If the Trump administration imposes 25% tariffs on additional Chinese goods as well as tariffs on goods from Mexico, the impact on companies and families will be felt even more deeply. The move could cost U.S. households up to about $2,500 per year.
“We believe the next round of tariffs that the Trump administration is threatening – Mexico 5% and China Phase III – could substantially increase the risk of pushing the U.S. business and profit cycle into an outright contraction,” wrote JPMorgan analysts led by Dubravko Lakos-Bujas. JPMorgan calls tariffs a “form of regressive tax on small businesses and lower-income households,” with the latter likely to reduce discretionary spending in response to the rising rates.
“[B]ased on tariff cost estimates, we could see the average estimated annual cost per household increase from ~$600 to ~$1,550 with Phase III implementation, which would more than offset the benefits received from Tax Act estimated at ~$1,300,” the JPMorgan note said.
“The impact to households could rise further if tariffs on Mexico are implemented – a full 25% could increase the household cost by an additional ~$1,000 bringing the total impact to ~$2,500.”
Major retailers like Walmart WMT, +1.01% and Target TGT, +1.40% , who sell everything from food to clothes and household goods to millions of American shoppers, warned months ago about the impact of tariffs on American families.

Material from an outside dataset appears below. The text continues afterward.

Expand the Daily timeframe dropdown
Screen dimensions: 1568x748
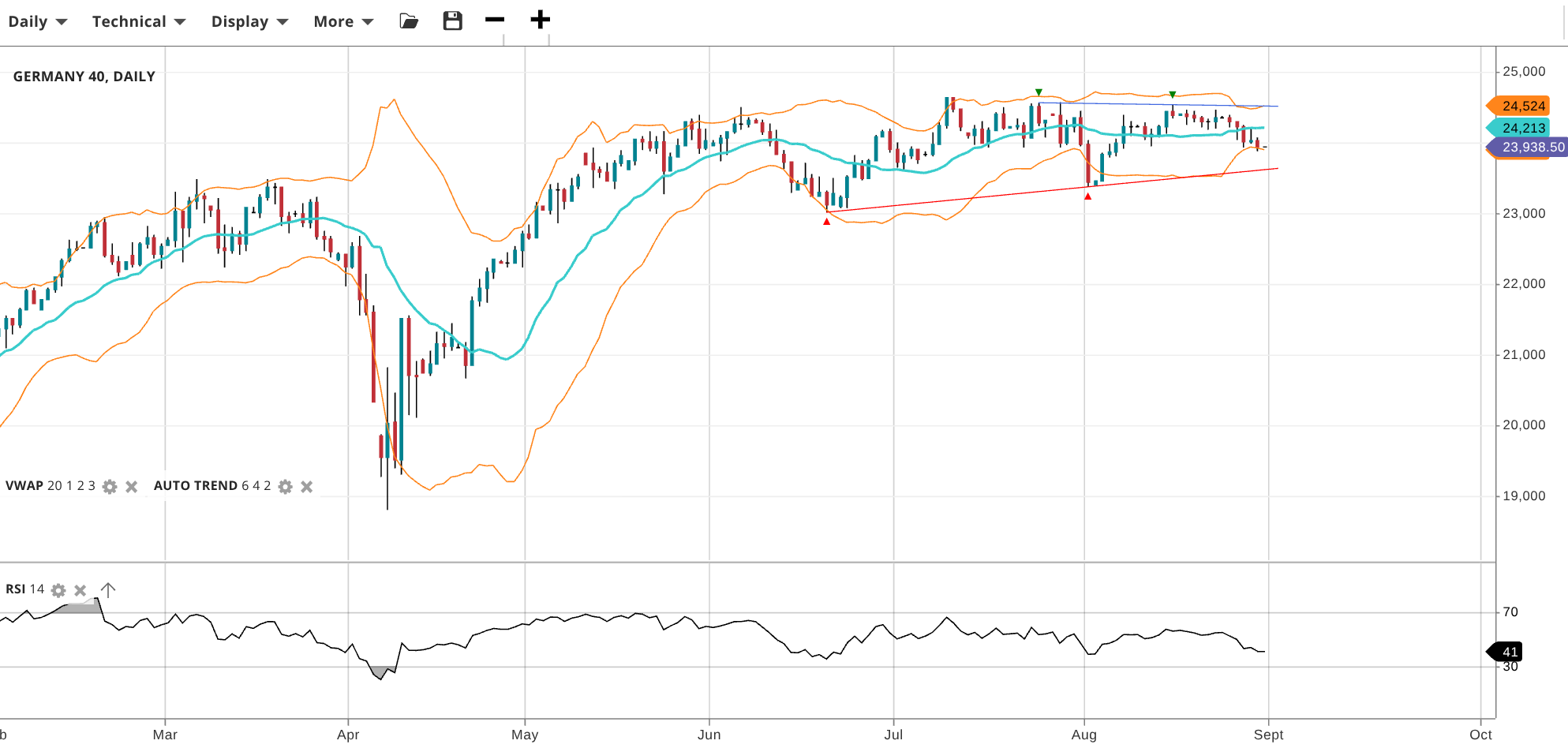(x=37, y=21)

Fast-forward to the most recent earnings results, and these retailers and others continue to keep a wary eye on the tariff progress and how it will affect the price of products on their store shelves.
“We’re monitoring the tariff discussions and are hopeful that an agreement can be reached,” said Walmart Chief Executive Doug McMillon in remarks from the first-quarter earnings report.

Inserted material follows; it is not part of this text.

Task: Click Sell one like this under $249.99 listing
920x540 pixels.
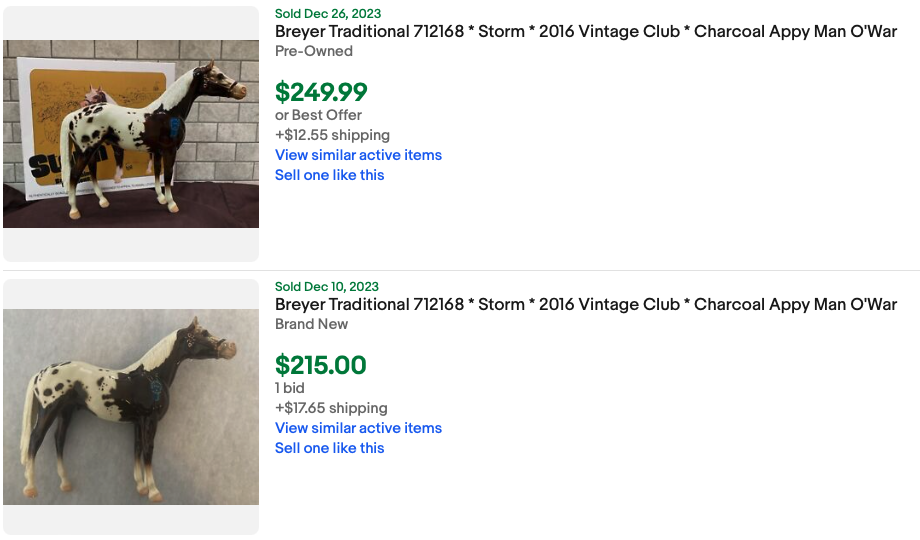Action: [330, 175]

“Our goal is to always be the low-price leader, and we will actively manage pricing and margins as warranted with our customers and shareholders in mind. Our merchant teams have been focused on this for months and continue to execute appropriate mitigation strategies.”
Treasury Secretary Steven Mnuchin said in late May that he’d spoken with Brett Biggs, Walmart’s chief financial officer, about tariffs.
“As a guest-focused retailer, we’re concerned about tariffs because they lead to higher prices on everyday products for American families,” said Brian Cornell, chief executive of Target on the first-quarter earnings call, according to a FactSet transcript.
“Our team continues to monitor trade negotiations and develop contingency plans to help mitigate the impact of tariffs on our guests and on our business… And as you’ve seen in our recent results, the team’s been able to manage through last year’s tariffs with minimal impact and we have plans in place to mitigate the impact of additional tariffs already scheduled for next month.”
Costco COST, +1.85% addressed the impact to the cost of merchandise in its 10Q filing, blaming the “actions in various countries, particularly China and the U.S.” for uncertainty.
“The degree of our exposure is dependent on (among other things) the type of goods, rates imposed, and timing of the tariffs,” the filing said. “The impact to our net sales and gross margin will be influenced in part by our merchandising and pricing strategies in response to potential cost increases. While these potential impacts are uncertain, they could have an adverse impact on our results.”
And it’s not just the giant retailers and brands that are grappling with the impact of tariffs, both now and into the future. Guess Inc.’s GES, -7.83% Chief Executive said on the late Thursday fiscal first-quarter earnings call that the company is taking a long list of actions, including shifting sourcing to other countries and taking cost-saving measures. Also, the company is “raising prices if the pricing still delivers the value in the product our customer is looking for,” according to a FactSet transcript.
He said further tariff increases would have a “meaningful” impact on Guess.
Guess stock is down 7.6% in Friday trading after reporting an earnings miss. The stock is down 30.3% for the year to date.
Walmart stock is has rallied 13.7% for 2019 so far, Target shares are up 31.5% and Costco has gained 25.2%. The Dow Jones Industrial Average DJIA, +1.21% is up 11.5% for the year so far.